George D'Araujo 13/01/2015
Ficção e autobiografia se misturam com classe em O Mundo, de Juan José Millas
O Mundo foi um desses livros que se descobre numa promoção, por um precinho de banana, mas que tem como conteúdo um tesouro.
Narrado em primeira pessoa, a obra, com sua cota entre a autobiografia do autor espanhol Juan José Millás e a ficção, tem a capacidade de fazer emergir aquela sensação de nostalgia. As primeiras páginas do livro podem deixar o leitor meio perdido, num vai e vem de frases e observações entre parênteses, recheadas de vírgulas. Entretanto, logo se percebe que Millás tem uma forma autêntica de moldar seu texto, de forma não linear, que nos faz mergulhar numa queda e então nos desvia de rumo, bruscamente, antes de voltar ao caminho central. Com parágrafos longos e poucos diálogos, o autor é capaz de ótimas transições entre sua infância e seus dias atuais, fazendo paradas no meio do caminho, em algum acontecimento, para reforçar algo ou mostrar o destino de algum personagem. Isso aumenta de tal forma a empatia pelo protagonista que fica fácil se prender. Após convencer-se dessa capacidade e entregar-se totalmente a narrativa, devorar o livro é tarefa feita em poucas horas.
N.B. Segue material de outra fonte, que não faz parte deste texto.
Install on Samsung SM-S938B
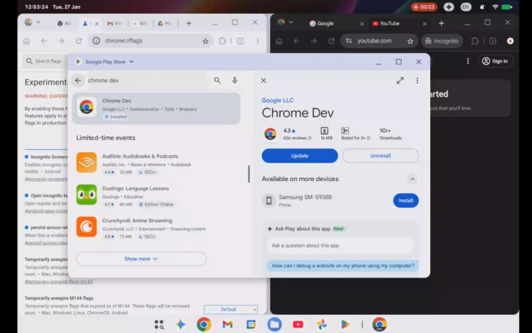The width and height of the screenshot is (532, 333). click(x=406, y=200)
Enquanto adulto, Juan é o personagem autor que evita lugares fechados e cheios, que sofre de ansiedade e síndrome do pânico. Ao passo que segue as responsabilidades de sua agenda, tem por fazer uma tarefa há muito tempo adiada. E é a partir dessa tarefa que retorna a sua infância, em Madri, por volta dos anos 50, das poucas amizades, alguns amores e muitas lições, que vão lhe apresentando o mundo, enquanto busca nas entrelinhas uma tentativa de descobrir como chegou a ser a pessoa que é atualmente. Aliás, esses dois momentos, apesar de mostrarem uma mesma pessoa, parecem também revelar personagens muito diferentes.
Na meninice, com as barreiras de liberdade que a pouca idade lhe impõe, é dentro de limites que vê a vida, as primeiras impressões e relações. Juanjo tem sua mãe como um refúgio, a que mais lhe entende e por quem nutre uma admiração apaixonada, e em seu pai a imagem do homem que se divide entre a família, o trabalho e a vontade de obter reconhecimento. Numa casa com tantas pessoas, sente-se deslocado e refugia-se na fantasia de situações e cenários em que pode ser mais do que uma criança, um explorador. Além de sua família, há também Vitaminas, o frágil filho do dono da venda, com quem faz amizade e uma parte de suas descobertas e filosofias de garoto. Esse mesmo dono da venda, Mateo, desperta a curiosidade do garoto, que acha que o homem tem um trabalho muito importante e secreto. E, claro, a irmã de Vitaminas, uma das primeiras a acordar seus desejos.
nteressante é perceber como todas as aventuras levam o menino a entrar num processo de pensamento filosófico que se mistura em sua imaginação e acaba impresso em seu mundo real. Pensamentos sobre a morte, sobre o amor, sobre a educação, religião, etc. Em alguns momentos Millás combina de forma tão homogênea ficção e realidade que só percebemos essa transição mais a frente, quando o mesmo nos diz que ela ocorreu.
Ganhador de prêmios literários e de jornalismo, Juan José Millás escreve atualmente para o jornal El País. Neste livro o autor espanhol refere-se a muitas outras de suas obras (talvez numa jogada de autopromoção e que funciona bem), o que aguçou uma vontade de poder lê-las.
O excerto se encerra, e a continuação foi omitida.